8.30.2013

Lotus: permanência de Kimi depende de relação com a Renault em 2014

Apesar do impasse financeiro em torno da parceria com a Infinity, a principal preocupação de Kimi Raikkonen com a Lotus para o ano que vem é se Enstone terá ou não um carro competitivo, segundo o dono da equipe Gerard Lopez.
Em 2014, os motores terão maior preponderância no desempenho do carro. Por conta disso, Raikkonen, segundo o dirigente, determinou à equipe que construa uma relação mais próxima com a Renault – dona do propulsor mais caro no grid. Seja por indefinição ou falta de orçamento, a Lotus até agora ainda não fechou um contrato de motor para o ano que vem.
“As coisas estão se encaminhando. Disse há dois meses: desde que ele tenha o que quer de nós – isto é, garantias técnicas do quanto estaremos próximos da Renault no ano que vem –, há uma grande chance dele permanecer no time”, disse Lopez, à publicação britânica “Autosport”.
Nos últimos meses, Raikkonen relatou atrasos da Lotus no pagamento de bônus por performance.
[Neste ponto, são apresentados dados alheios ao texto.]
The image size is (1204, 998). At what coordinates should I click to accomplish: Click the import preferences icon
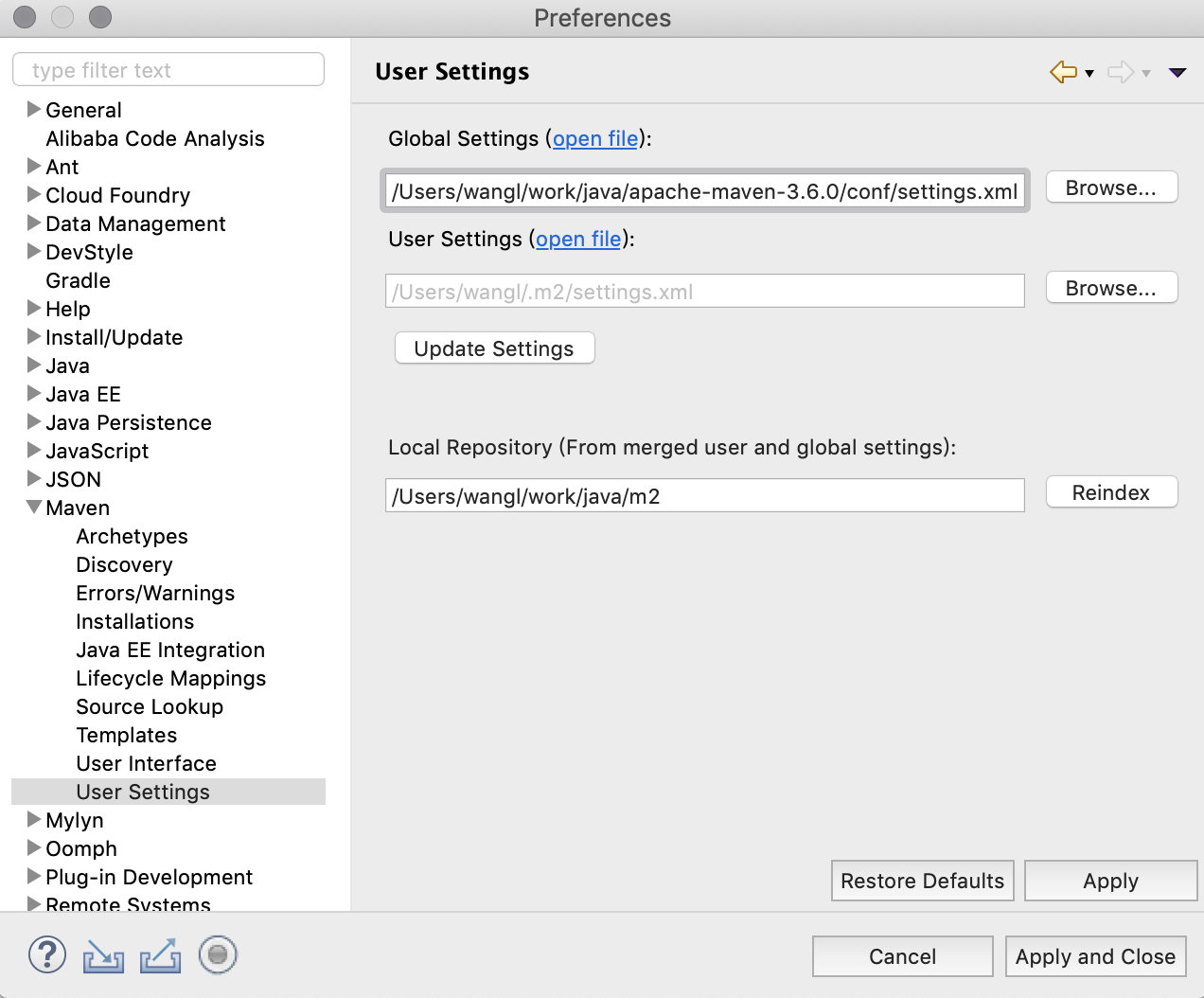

Mas este não é o motivo pelo qual o finlandês ainda não renovou com o time, de acordo com o proprietário.
“Esse não é o problema. Ele tem algumas questões pendentes relativas a [prêmios de] pontuação, mas é só isso. O principal problema [de Raikkonen] agora é se certificar de que, no ano que vem, seremos uma equipe de ponta, já que haverá uma grande mudança em termos de especificações técnicas”, explicou Lopez.
“Ele não quer que sejamos apenas uma equipe cliente. Estamos discutindo uma maneira de nos aproximar mais da Renault, de qualquer forma que seja. É por isso que o contrato [de motores] ainda não foi assinado.”
Na semana passada, o empresário de Kimi, Steve Robertson, afirmou que o finlandês continuará na Lotus se a equipe de Enstone lhe garantir um carro competitivo no ano que vem. A Red Bull, por sua vez, diz não ter descartado da contratação do campeão mundial.